O discurso de posse do novo presidente dos Estados Unidos da América, Joe Biden , sinalizou prioridade de trabalho pela união em um país que saiu da disputa eleitoral extremamente dividido. Esse será o maior desafio a ser vencido pelo governante da maior potência mundial. Foi eloquente na cerimônia, até como sinal para demonstrar o tamanho da encrenca dos próximos quatro anos, a ausência de Donald Trump.  Ele agora é um ex-presidente com tempo de sobra para disparar golpes de golfe em seus resorts e bater com tacapes verbais contra Biden, em redes sociais alternativas e na mídia de direita do país.

A direita norte-americana não se recolherá tão facilmente. Seu histórico de avanço remonta aos anos 60, enquanto os lisérgicos ácidos levavam à Califórnia e São Francisco era meca das flores nos cabelos, havia um renascimento conservador embalado pelo sentimento religioso que preparava a revanche. E ela veio com Richard Nixon, mas que se perdeu nas salas do edifício Watergate. Contudo, ele representou a possibilidade de uma agenda radicalizada, afastando o centro político e jogando o país aos extremos, antes de renunciar.

Veja também

Depois do fiasco de Jimmy Carter, o ator Ronald Reagan consolidou o movimento da direita conversadora. Mesmo com resultados duvidosos em dados econômicos, o ex-ator de segunda linha teve vitórias expressivas no cenário internacional. Foi em sua presidência que o Muro de Berlin desabou e a Perestroika da União Soviética trouxe das memórias do subsolo várias nações que estavam soterradas sob o falido comunismo de Moscou.

Trump ecoou durante seu mandato várias frases de Nixon e Reagan. Político menor e menos preparado que ambos, funcionou como um catalisador de personagens que magnetizaram nos últimos anos o americano médio, branco e do interior, com sonhos de um retorno a um mundo idílico que nunca houve. E embalaram promessas jamais concretizadas. Mas que soldaram o discurso trumpista de fazer a "América grande de novo" - frase que Reagan entoou à exaustão em seus discursos nos anos 80.

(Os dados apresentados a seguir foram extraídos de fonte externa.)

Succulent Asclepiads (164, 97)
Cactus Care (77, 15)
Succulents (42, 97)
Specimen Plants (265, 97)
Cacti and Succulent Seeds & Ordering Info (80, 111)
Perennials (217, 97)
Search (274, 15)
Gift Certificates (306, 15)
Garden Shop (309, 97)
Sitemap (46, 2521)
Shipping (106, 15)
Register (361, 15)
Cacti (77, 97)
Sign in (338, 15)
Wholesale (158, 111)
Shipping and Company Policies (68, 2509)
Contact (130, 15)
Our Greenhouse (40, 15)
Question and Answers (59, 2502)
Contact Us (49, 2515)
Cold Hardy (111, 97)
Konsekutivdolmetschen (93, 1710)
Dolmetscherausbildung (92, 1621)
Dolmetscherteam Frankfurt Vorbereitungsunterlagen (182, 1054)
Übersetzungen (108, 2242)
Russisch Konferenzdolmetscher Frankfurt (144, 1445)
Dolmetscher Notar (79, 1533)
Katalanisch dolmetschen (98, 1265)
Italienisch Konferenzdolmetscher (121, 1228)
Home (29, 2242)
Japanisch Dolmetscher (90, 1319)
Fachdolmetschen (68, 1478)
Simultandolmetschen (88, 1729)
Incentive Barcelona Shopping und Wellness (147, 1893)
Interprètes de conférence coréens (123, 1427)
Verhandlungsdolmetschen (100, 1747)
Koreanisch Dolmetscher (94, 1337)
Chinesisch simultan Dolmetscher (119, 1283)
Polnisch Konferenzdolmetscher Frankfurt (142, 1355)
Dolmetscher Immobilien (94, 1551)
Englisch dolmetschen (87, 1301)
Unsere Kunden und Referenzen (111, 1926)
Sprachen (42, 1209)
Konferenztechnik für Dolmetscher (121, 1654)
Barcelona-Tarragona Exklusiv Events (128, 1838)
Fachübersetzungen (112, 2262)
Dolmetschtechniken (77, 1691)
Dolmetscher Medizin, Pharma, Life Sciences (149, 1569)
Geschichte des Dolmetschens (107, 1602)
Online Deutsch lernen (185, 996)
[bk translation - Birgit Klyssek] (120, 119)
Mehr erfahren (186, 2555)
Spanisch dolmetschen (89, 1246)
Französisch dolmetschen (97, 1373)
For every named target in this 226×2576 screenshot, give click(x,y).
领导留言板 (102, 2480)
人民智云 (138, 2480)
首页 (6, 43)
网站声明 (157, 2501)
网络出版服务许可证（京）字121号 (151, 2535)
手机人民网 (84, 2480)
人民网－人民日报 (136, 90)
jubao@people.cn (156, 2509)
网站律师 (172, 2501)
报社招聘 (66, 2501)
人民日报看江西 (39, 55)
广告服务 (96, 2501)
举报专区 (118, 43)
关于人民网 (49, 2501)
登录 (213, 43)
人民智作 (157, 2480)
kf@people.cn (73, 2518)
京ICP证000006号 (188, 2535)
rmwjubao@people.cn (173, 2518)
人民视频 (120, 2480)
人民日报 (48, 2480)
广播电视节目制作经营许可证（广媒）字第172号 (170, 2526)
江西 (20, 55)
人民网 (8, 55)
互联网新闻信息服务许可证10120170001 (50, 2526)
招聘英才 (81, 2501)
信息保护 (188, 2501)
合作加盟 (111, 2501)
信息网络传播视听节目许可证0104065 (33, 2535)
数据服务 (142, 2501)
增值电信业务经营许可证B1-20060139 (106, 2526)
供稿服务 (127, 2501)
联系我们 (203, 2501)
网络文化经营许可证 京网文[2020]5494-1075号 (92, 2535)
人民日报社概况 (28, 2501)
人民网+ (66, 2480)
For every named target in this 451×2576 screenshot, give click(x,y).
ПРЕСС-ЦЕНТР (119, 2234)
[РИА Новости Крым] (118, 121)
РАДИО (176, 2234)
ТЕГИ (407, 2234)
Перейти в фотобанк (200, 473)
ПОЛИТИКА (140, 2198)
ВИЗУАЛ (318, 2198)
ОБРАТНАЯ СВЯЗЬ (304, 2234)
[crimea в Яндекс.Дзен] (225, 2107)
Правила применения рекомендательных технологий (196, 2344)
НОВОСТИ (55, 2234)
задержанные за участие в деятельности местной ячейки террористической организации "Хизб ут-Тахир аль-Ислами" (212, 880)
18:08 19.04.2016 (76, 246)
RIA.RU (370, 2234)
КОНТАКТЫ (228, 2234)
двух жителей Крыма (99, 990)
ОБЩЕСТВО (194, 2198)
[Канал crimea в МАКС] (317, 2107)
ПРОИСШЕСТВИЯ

Reagan pode ter sido um canastrão nas telas, mas era um político de talento efetivo e, depois de reeleito, deixou o governo nas mãos de seu vice-presidente, George Bush. Este perdeu a reeleição para Bill Clinton, com boa gestão econômica mas derrotado moralmente pelas estagiárias que seduziu na Casa Branca, para escândalo das carolas cristãs e ateus mais sisudos.

George W. Bush o sucedeu, mantendo a linha conservadora moderada do pai. Primeiro negro a comandar o país do Salão Oval, Barack Obama trouxe uma diversidade e uma expectativa imensa de transformação, contida pelo Tea Party e pelo limite real de poder de um presidente dentro de uma democracia com muitos freios e contrapesos realmente pesados.

A presidência de Trump foi a radicalização de uma sociedade onde os movimentos de rede social e as mídias alternativas, sejam de direita ou de esquerda, pululam e influenciam sem o controle imposto aos meios tradicionais de comunicação. Num gesto simbólico, Trump concedeu como ato final de administração o perdão presidencial a Steve Bannon, o ultradireitista que comandou sua campanha de difamação e ataques, por quaisquer meios de comunicação, à Hillary Clinton. E ainda embolsou dinheiro doado para a construção de um muro para separar os Estados Unidos do México.

Se Nixon foi a tragédia, Trump soa a farsa como repetição histórica. Se Reagan brilhou além das telas, Trump se apagou num melancólico final de mandato que mais lembra Andrew Johnson, que era vice-presidente quando mataram Abraham Lincoln. Toda a união e a vitória contra a escravidão conquistadas por Lincoln passaram a ser ameaçadas por Johnson, que correu o risco de impeachment e não compareceu à posse de seu sucessor - as semelhanças com Trump mostram que a divisão do país não é recente…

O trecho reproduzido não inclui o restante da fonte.